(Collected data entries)
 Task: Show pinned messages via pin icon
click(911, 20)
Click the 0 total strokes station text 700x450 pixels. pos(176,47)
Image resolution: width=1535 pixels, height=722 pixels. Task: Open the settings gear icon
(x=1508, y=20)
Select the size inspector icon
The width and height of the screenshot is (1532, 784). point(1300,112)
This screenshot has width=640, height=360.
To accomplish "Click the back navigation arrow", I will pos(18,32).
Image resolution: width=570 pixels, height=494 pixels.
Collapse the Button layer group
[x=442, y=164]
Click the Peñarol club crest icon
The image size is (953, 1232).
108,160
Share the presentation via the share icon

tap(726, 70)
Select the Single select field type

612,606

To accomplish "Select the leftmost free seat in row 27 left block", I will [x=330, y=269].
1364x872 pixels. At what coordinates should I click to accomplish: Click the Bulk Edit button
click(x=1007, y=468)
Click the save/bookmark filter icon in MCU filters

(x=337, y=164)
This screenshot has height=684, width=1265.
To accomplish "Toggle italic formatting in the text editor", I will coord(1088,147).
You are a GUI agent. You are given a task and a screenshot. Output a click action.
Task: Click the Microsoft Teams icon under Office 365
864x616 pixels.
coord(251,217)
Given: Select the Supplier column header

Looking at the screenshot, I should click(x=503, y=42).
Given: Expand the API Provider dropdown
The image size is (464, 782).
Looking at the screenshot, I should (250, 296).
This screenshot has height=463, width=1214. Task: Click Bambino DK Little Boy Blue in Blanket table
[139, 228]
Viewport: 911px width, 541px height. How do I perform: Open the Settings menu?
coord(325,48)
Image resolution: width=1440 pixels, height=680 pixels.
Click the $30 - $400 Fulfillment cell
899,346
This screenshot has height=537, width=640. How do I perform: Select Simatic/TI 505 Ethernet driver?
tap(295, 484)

Exercise objective
Give the entries again in full, with nothing changed.

Response box
 Task: Show pinned messages via pin icon
click(911, 20)
Click the 0 total strokes station text 700x450 pixels. pos(176,47)
Image resolution: width=1535 pixels, height=722 pixels. Task: Open the settings gear icon
(x=1508, y=20)
Select the size inspector icon
The width and height of the screenshot is (1532, 784). point(1300,112)
This screenshot has width=640, height=360.
To accomplish "Click the back navigation arrow", I will pos(18,32).
Image resolution: width=570 pixels, height=494 pixels.
Collapse the Button layer group
[x=442, y=164]
Click the Peñarol club crest icon
The image size is (953, 1232).
108,160
Share the presentation via the share icon

tap(726, 70)
Select the Single select field type

612,606

To accomplish "Select the leftmost free seat in row 27 left block", I will [x=330, y=269].
1364x872 pixels. At what coordinates should I click to accomplish: Click the Bulk Edit button
click(x=1007, y=468)
Click the save/bookmark filter icon in MCU filters

(x=337, y=164)
This screenshot has height=684, width=1265.
To accomplish "Toggle italic formatting in the text editor", I will coord(1088,147).
You are a GUI agent. You are given a task and a screenshot. Output a click action.
Task: Click the Microsoft Teams icon under Office 365
864x616 pixels.
coord(251,217)
Given: Select the Supplier column header

Looking at the screenshot, I should click(x=503, y=42).
Given: Expand the API Provider dropdown
The image size is (464, 782).
Looking at the screenshot, I should (250, 296).
This screenshot has height=463, width=1214. Task: Click Bambino DK Little Boy Blue in Blanket table
[139, 228]
Viewport: 911px width, 541px height. How do I perform: Open the Settings menu?
coord(325,48)
Image resolution: width=1440 pixels, height=680 pixels.
Click the $30 - $400 Fulfillment cell
899,346
This screenshot has height=537, width=640. How do I perform: Select Simatic/TI 505 Ethernet driver?
tap(295, 484)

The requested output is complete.